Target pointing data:

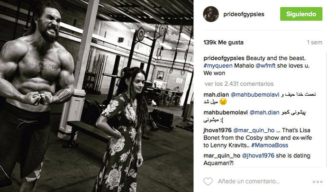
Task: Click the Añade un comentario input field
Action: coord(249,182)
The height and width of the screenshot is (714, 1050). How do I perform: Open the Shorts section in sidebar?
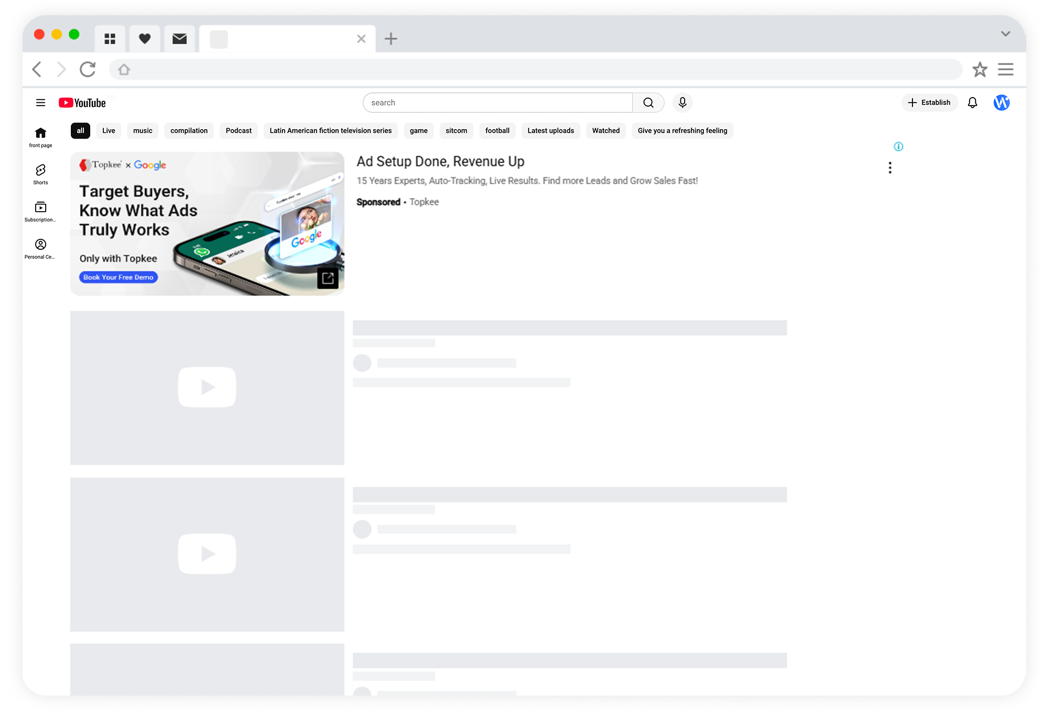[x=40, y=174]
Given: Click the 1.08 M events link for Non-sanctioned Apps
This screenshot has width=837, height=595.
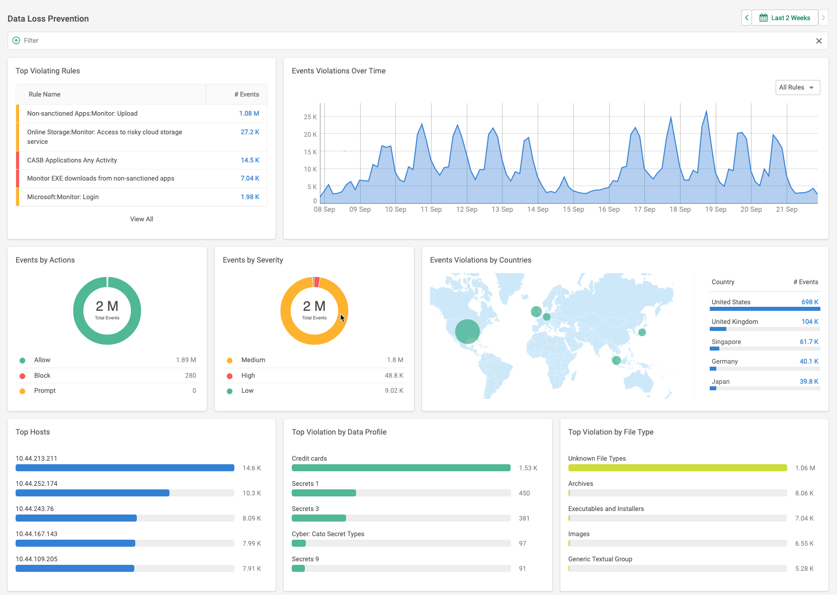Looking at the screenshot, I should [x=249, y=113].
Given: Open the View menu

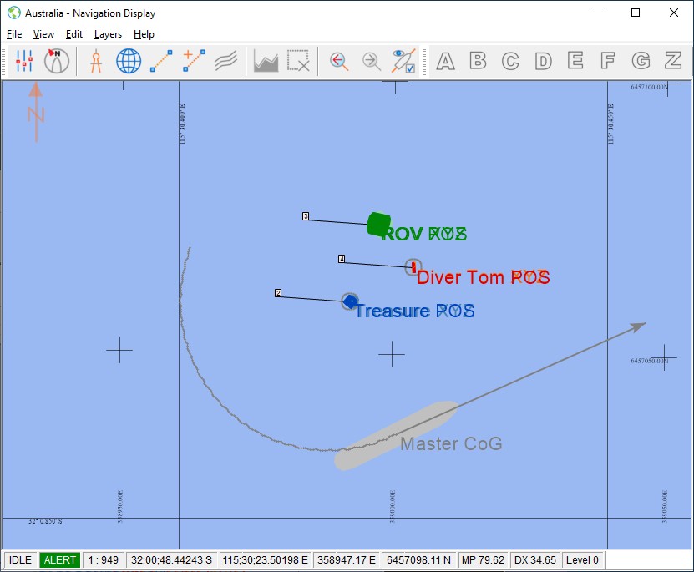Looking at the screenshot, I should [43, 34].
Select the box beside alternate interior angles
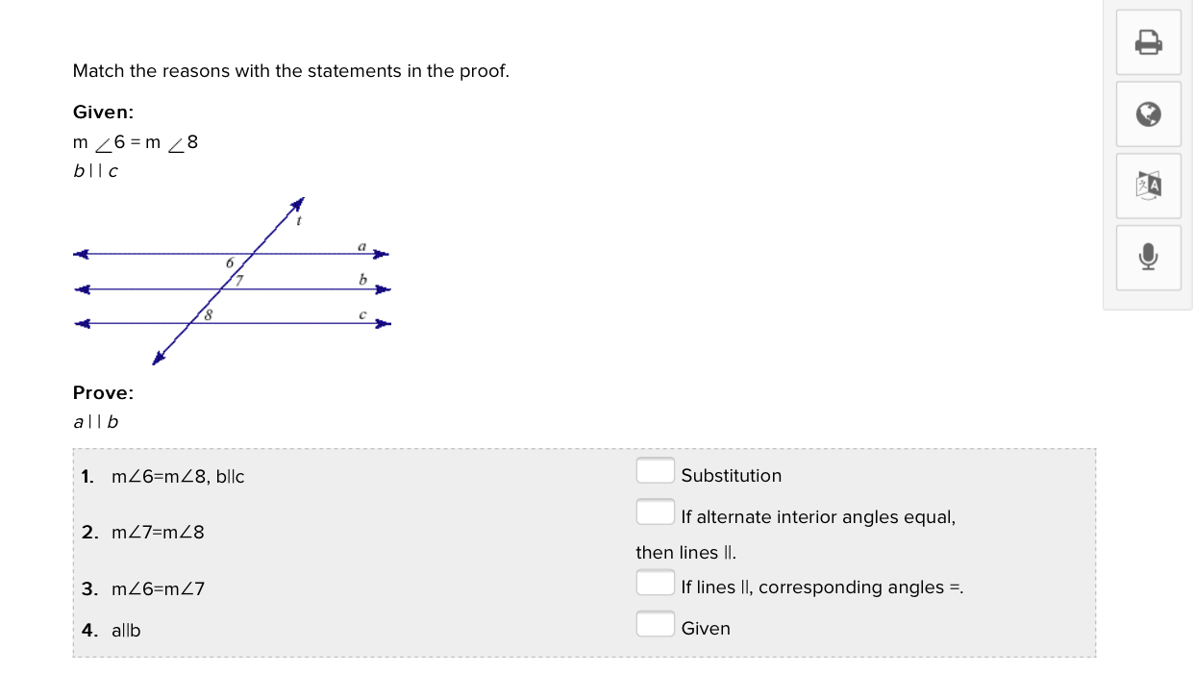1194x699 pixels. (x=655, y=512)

== SET PROBLEM ==
Rewrite the lines of the data above as a numbered list, skipping any blank lines and leaving the pictures out.

== SOLVED EXERCISE ==
1. Task: Click the Añade un comentario input field
2. Action: coord(249,182)
3. The height and width of the screenshot is (714, 1050). How do I perform: Open the Shorts section in sidebar?
4. [x=40, y=174]
5. Given: Click the 1.08 M events link for Non-sanctioned Apps
6. This screenshot has width=837, height=595.
7. Looking at the screenshot, I should [x=249, y=113].
8. Given: Open the View menu
9. Looking at the screenshot, I should [43, 34].
10. Select the box beside alternate interior angles
11. 1194x699 pixels. (x=655, y=512)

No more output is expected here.